Stored data:

========

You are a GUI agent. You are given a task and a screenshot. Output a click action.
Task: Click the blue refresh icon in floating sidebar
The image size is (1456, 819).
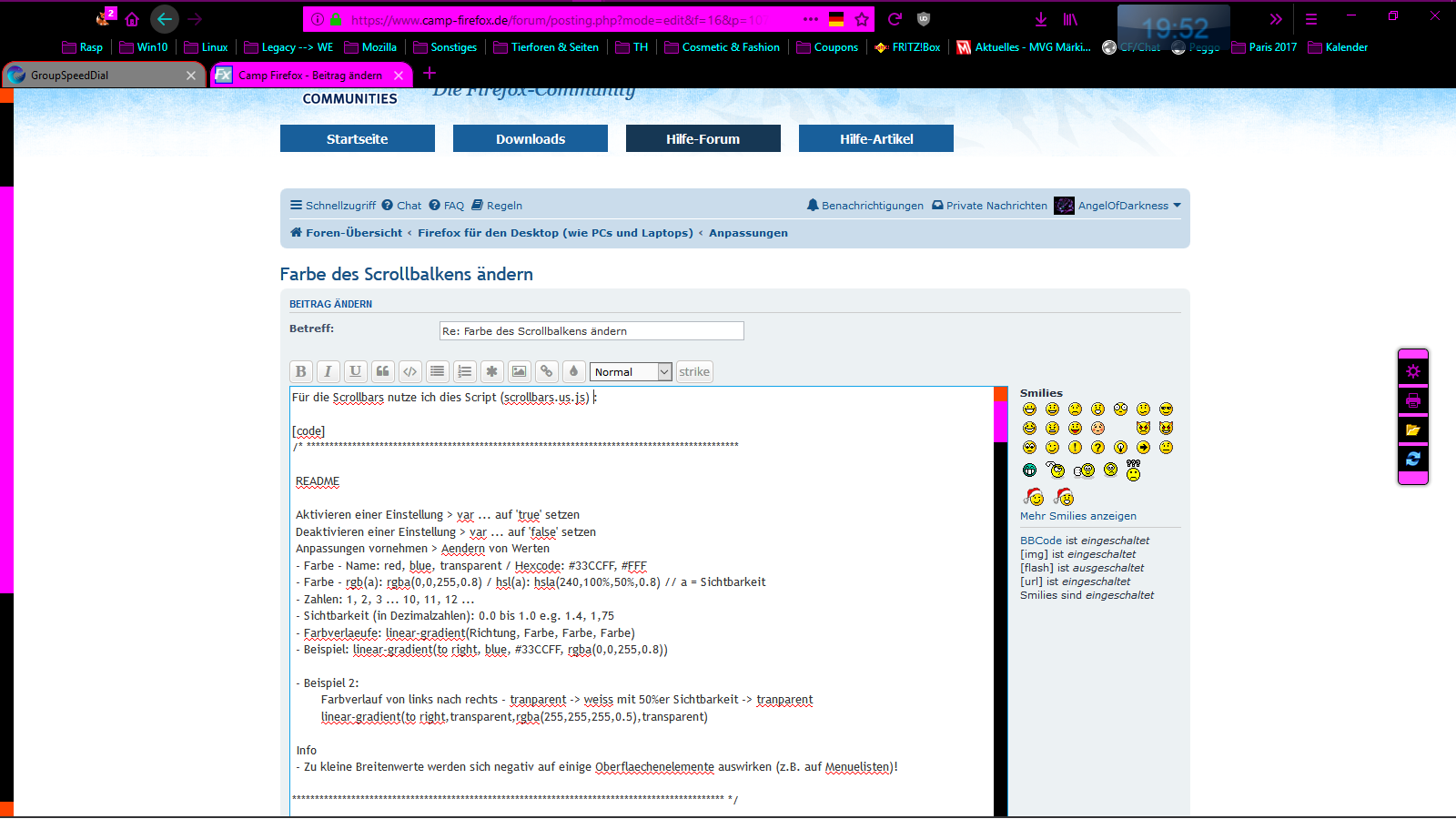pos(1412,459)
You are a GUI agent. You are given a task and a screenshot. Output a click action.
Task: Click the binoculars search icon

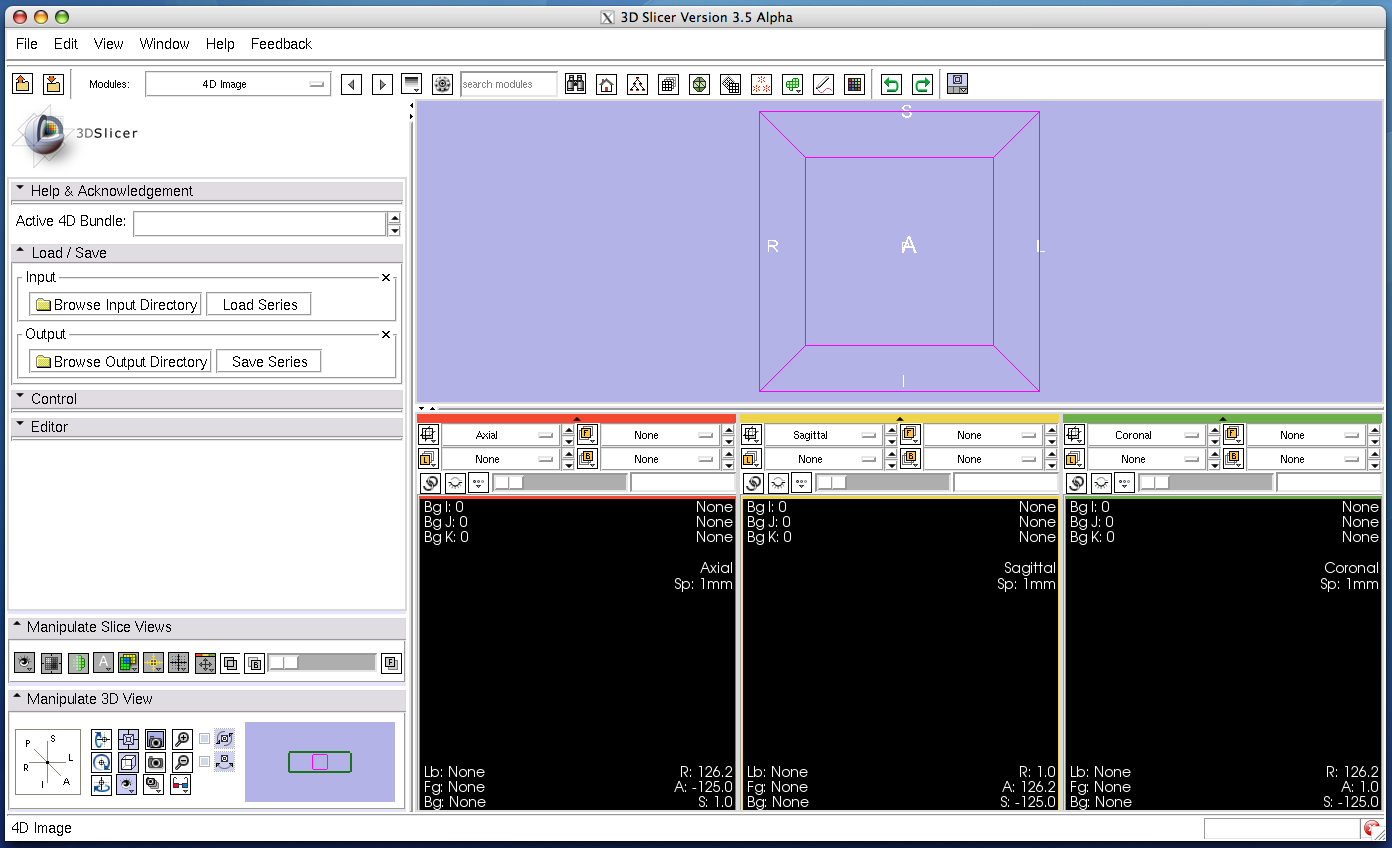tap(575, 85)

========

**What to produce**
Once the pictures are removed, repeat all of the data above exactly.

**Answer space**
You are a GUI agent. You are given a task and a screenshot. Output a click action.
Task: Click the blue refresh icon in floating sidebar
The image size is (1456, 819).
pos(1412,459)
You are a GUI agent. You are given a task and a screenshot. Output a click action.
Task: Click the binoculars search icon

tap(575, 85)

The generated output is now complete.